*SET TASK*: Please reproduce the records below from the line with "Task: Click the 'Zrušit' button" up to and including the line with "Action: coord(1142,780)", leaving the pictures out of your answer.

*DATASET CONTENT*:
┏━━
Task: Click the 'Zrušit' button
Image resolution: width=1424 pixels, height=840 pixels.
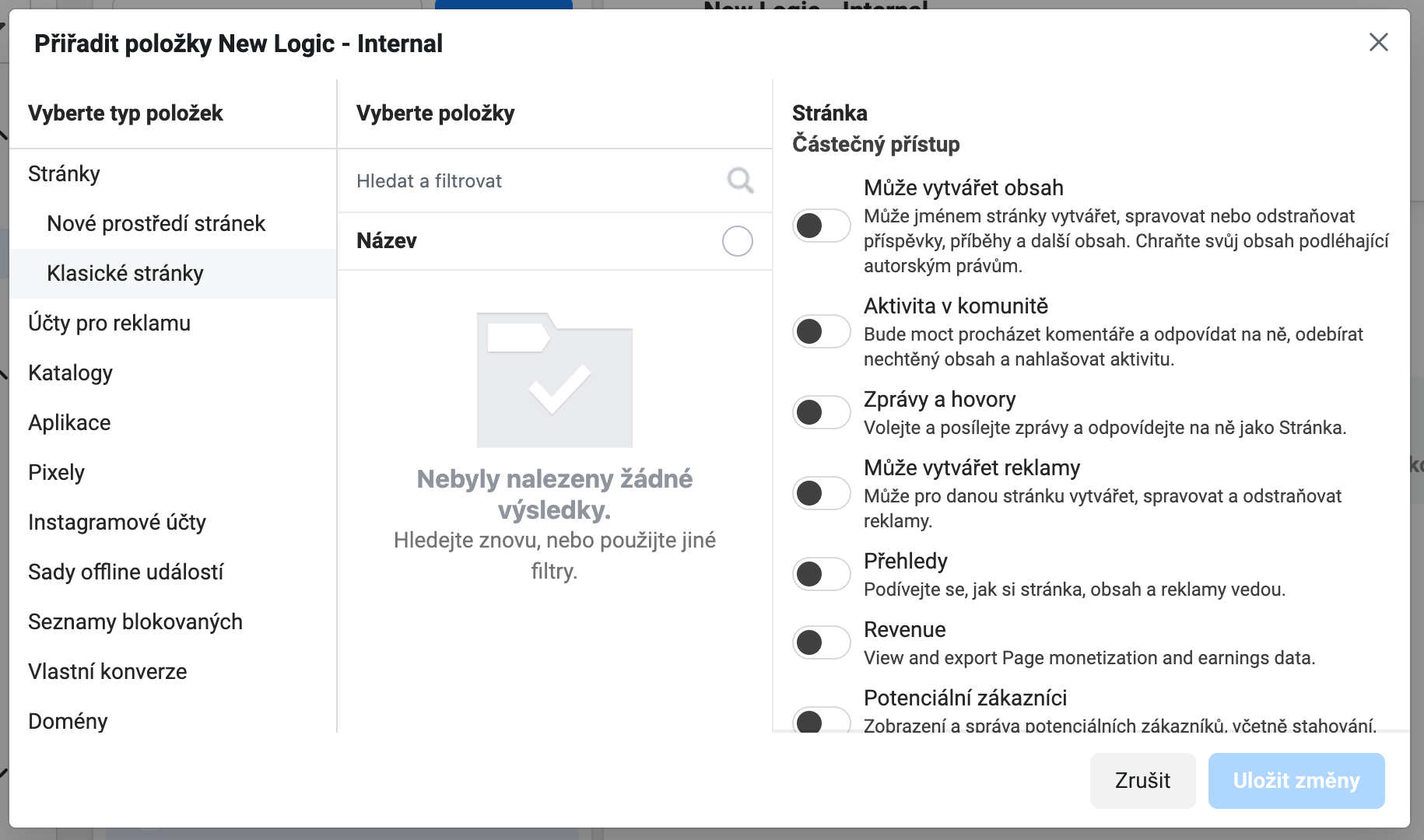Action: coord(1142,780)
┗━━
┏━━
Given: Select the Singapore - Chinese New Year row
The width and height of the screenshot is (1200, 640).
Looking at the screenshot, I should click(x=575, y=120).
┗━━
┏━━
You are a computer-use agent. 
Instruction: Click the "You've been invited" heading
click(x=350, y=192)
┗━━
*COMPLETED EXERCISE*:
Task: Click the 'Zrušit' button
Image resolution: width=1424 pixels, height=840 pixels.
Action: coord(1142,780)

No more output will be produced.